Otherwise I think your extras download list covers everything I thought of as initially useful. I did also download open(5) and close(0) for all stocks in the US primary universe so I can construct price histories, but that has been sidelined due to needing do some data wrangling to get the single ticker history out of it.

Thanks for reminding me about the credit schedule. I may have to rethink this approach.

It will be interesting to see what (if any) changes in the API credits happen along with the initial implementation of the first AI/ML.

It does seem that DataMiner and the API will not be always necessary going forward. I am not a programmer but how much does a data download cost? Again, I am not a programmer but maybe fewer bits in the P123 downloads than the last movie I watched on Netflix. Quite bit fewer than that 4k movie with Dolby Suround?. Not to mention the multiple-season 4k series (e.g., Ozark). Isn’t the array already produced (and in memory cache) when we do a rank performance test (at no additional cost now)?

Anyway, for the last time here, I am not a programmer. But it seems the cost structure could be changed if it makes business sense—including that supply and demand curve they made me learn in economics 101. Happy to have what is available now even, but will be interesting see if increased volume brings down the cosst (with some of the costs being sunk or fixed costs). It would seem that it should work no matter the cost structure (totally supportive).

Also I wonder what the average or median Kaggle competitor looks like. Young and just out of schoo,l or in school trying to become know, with a MacBook Pro drinking a lot of energy drinks is my stereotypical image.But more pertinent, I wonder what their median income is.


I wonder if the new download tools Marco mentioned really need to wait for the ML deployment.

From the lack of p123 forum participation, I’m guessing they’re busy with the release.

I thought he implied more like week(s) than months.

I’ve worked on many engineering projects and the effort required to finally closeout a design is enormous. My rules of thumb was - reasonably account for the time you think is required and then double it!

1 Like

Correct. And honestly just a question. I work in a Monopoly (medicine with controlled admissions to medical school). Certificates of need required for expansion of physical facilities (often depending on donations to politicians for approval). So, I own a business but not one that depends on supply and demand… Medications a monopoly until they become generic.
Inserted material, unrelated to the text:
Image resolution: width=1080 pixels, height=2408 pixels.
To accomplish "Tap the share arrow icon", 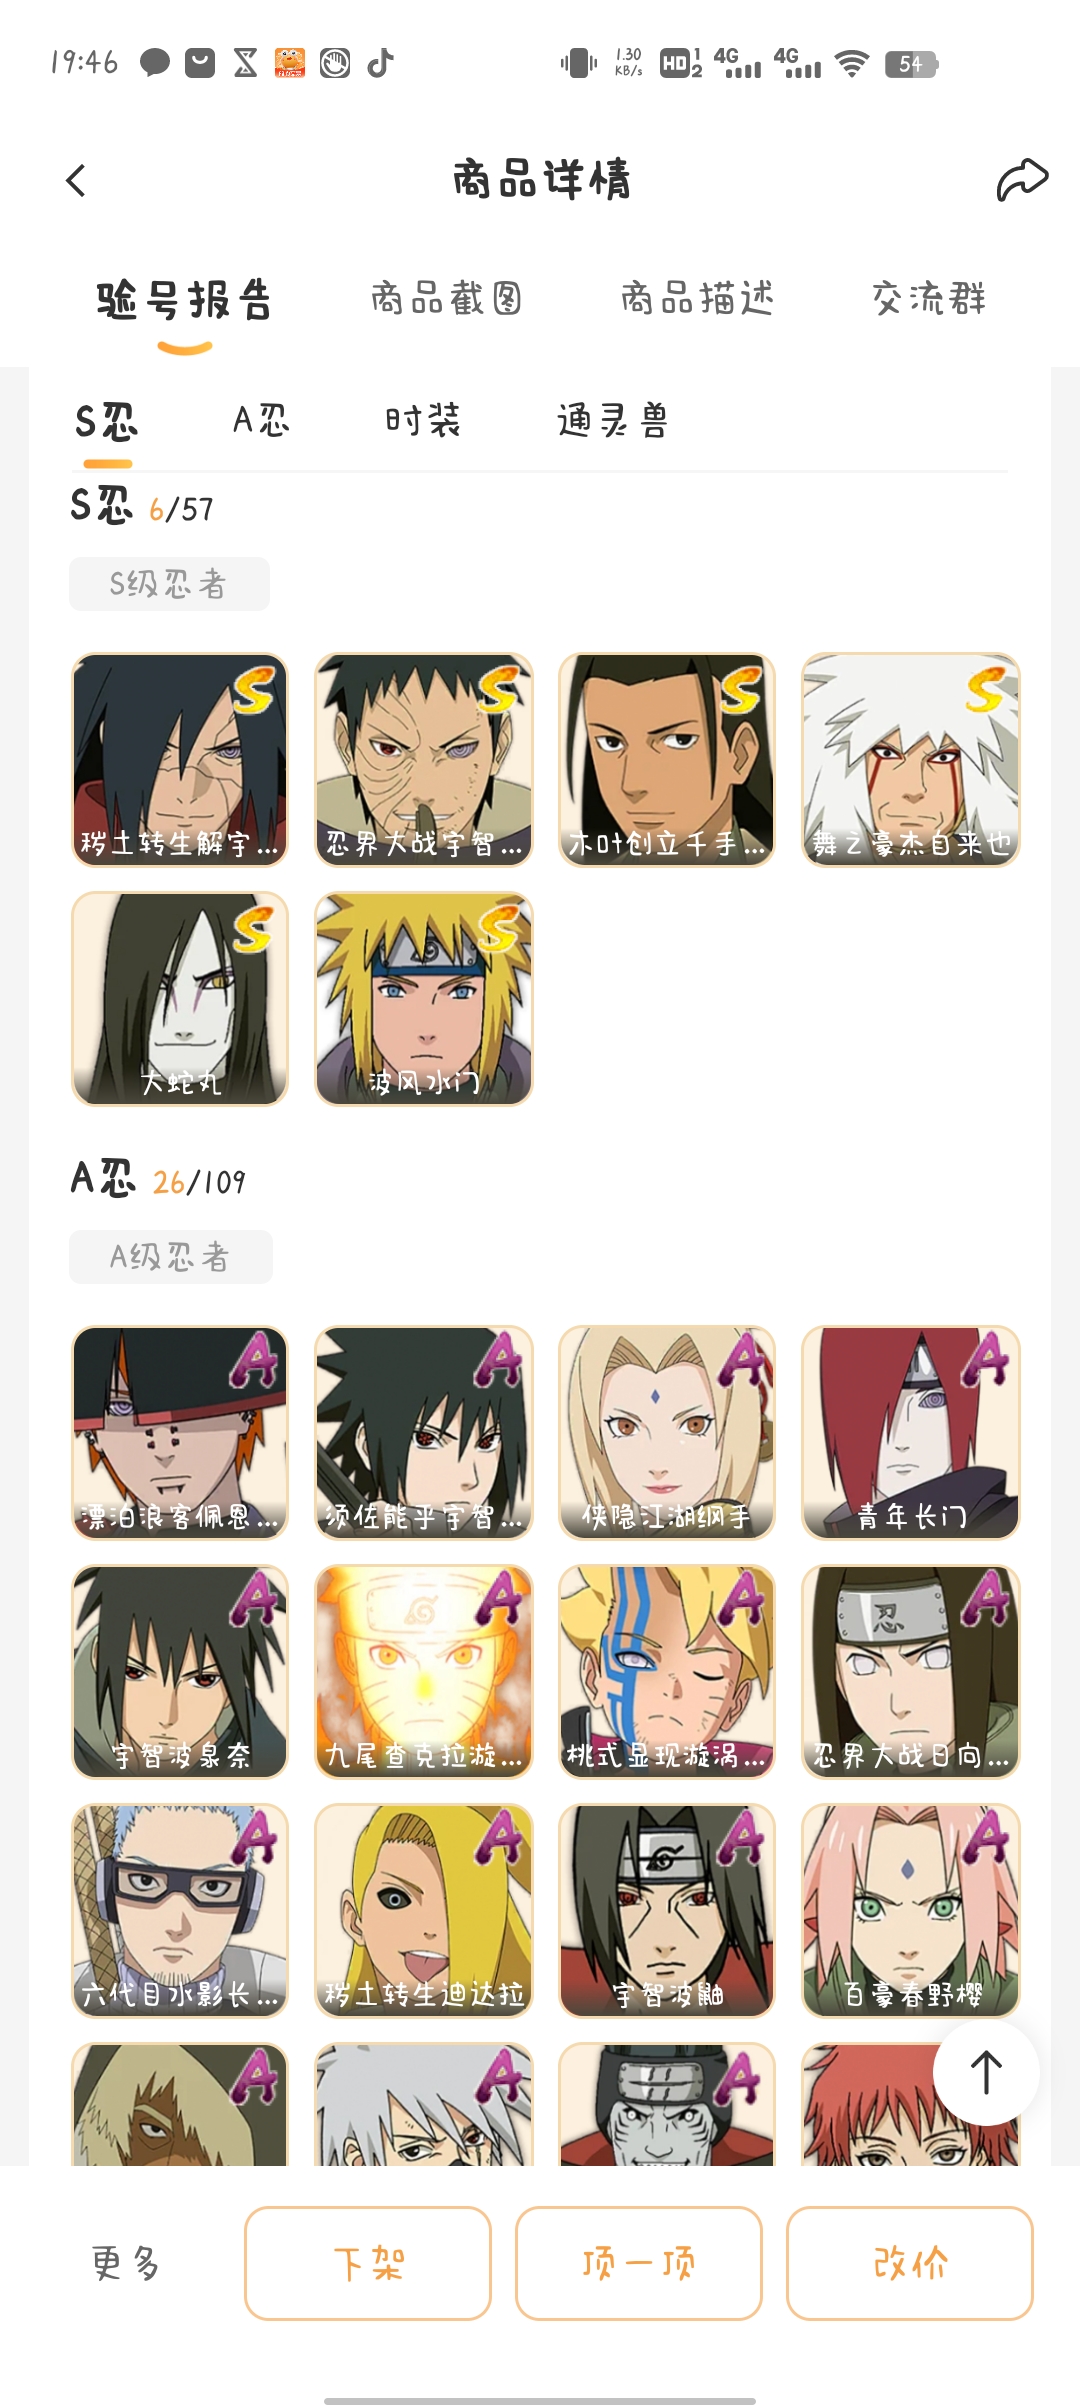I will coord(1022,180).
I joked that Xalatan (a eyedrop) was more expensive per ounce that silver when it was released as a new revolutionary glaucoma treatment $8 for a 2.5 ounce bottle now that it is generic with competition from other medications with the same mechanism of action. The cost of development not reflected in the price now.

But once you are done with the project, doesn’t that become a fixed or sunk cost having little to do with the cost-structure when there is competition?. Maybe in the weeds and you probably were not directly involved in this. I am just interested without commenting on (or knowing) what P123 will do with API credits.
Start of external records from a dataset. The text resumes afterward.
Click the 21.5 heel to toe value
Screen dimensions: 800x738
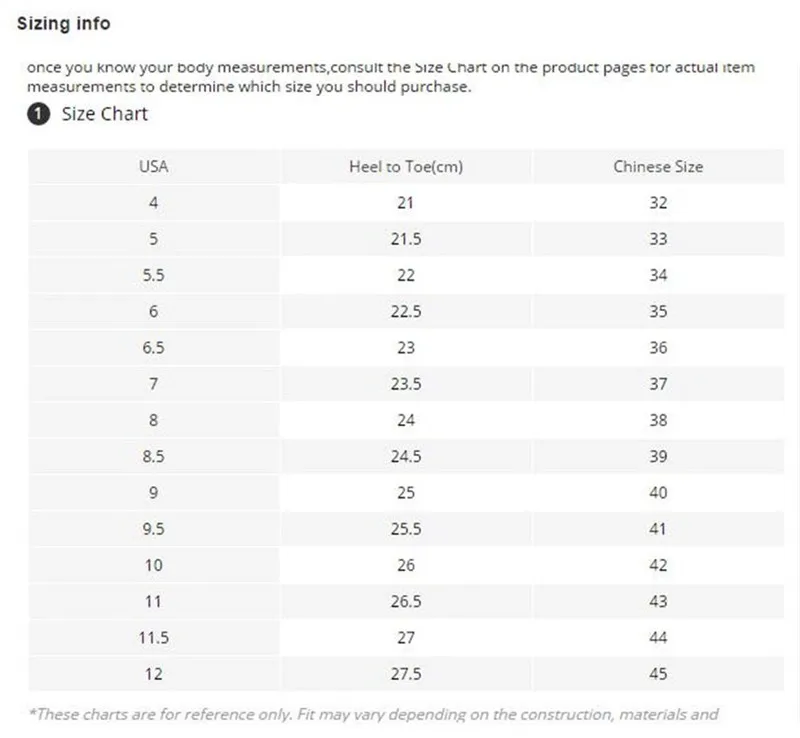[406, 239]
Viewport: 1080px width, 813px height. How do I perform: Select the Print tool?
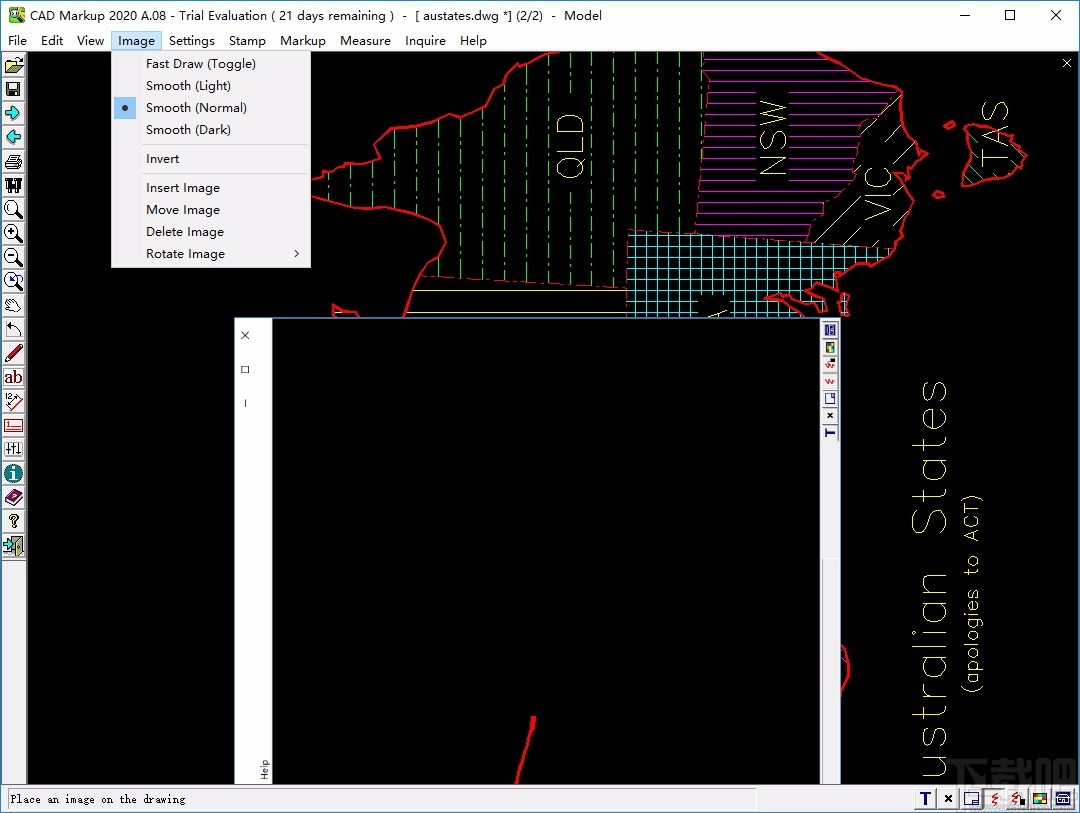point(13,161)
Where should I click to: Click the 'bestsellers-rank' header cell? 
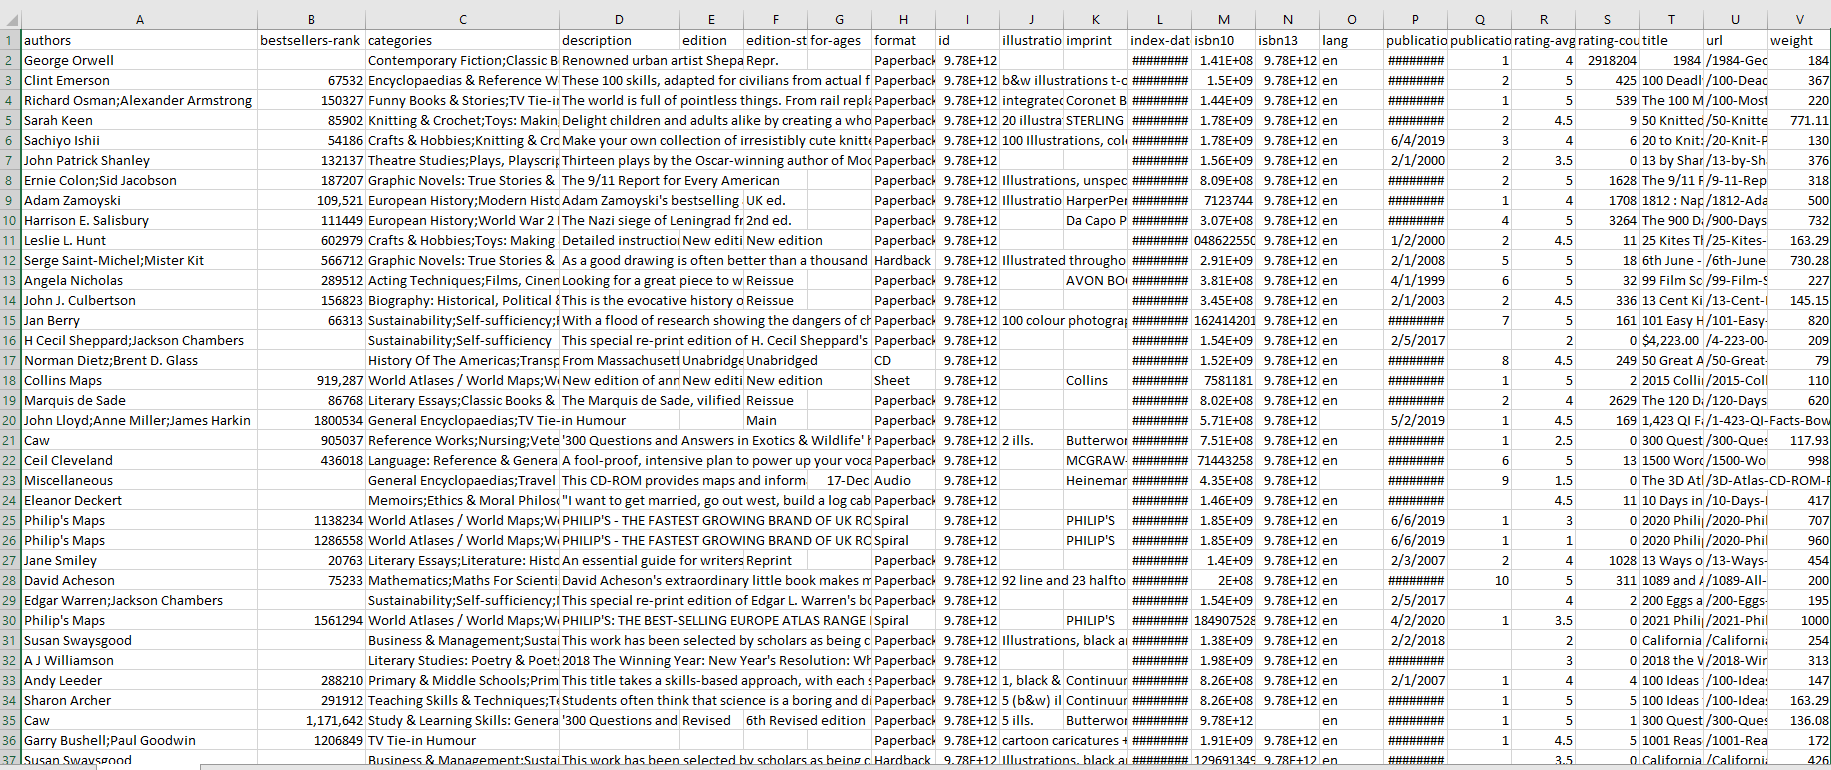pos(311,40)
I do think it is not an easy thing and I wish P123 the best in considering this.


The issue of buying credits - either for so call resources or API calls - has always perturbed me a bit. I feel like I’m paying a lot of money to start. It’s like flying first-class and then getting charged for a bag of peanuts.
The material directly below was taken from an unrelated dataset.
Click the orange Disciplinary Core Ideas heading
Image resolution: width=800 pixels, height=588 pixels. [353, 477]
Anyway, Happy Thanksgiving to all!

So great news and just in time for Thanksgiving! The API credit usage for data points seems to have been changed
“Each 100,000 data points will count as 1 API request credit.”

Thank you Portfolio123!!!

Now to find more info to download hahaha (or just clean-up my old downloads)

Edit: I will note that this does not significantly help with the issue of one API credit per week of rank or universe data (at least in the case of the python implementation). So if you want to download per industry or sector you likely still need to think about credits, but you don’t need to be as picky because the 100k points makes it easier to keep the API credit count per industry low.

1 Like

Is it possible to remove restriction of 100 factors per 1 api request for data download ?
For small universes (Germany or Poland, e.g., 200 stocks), 100k data points per request will never be reached.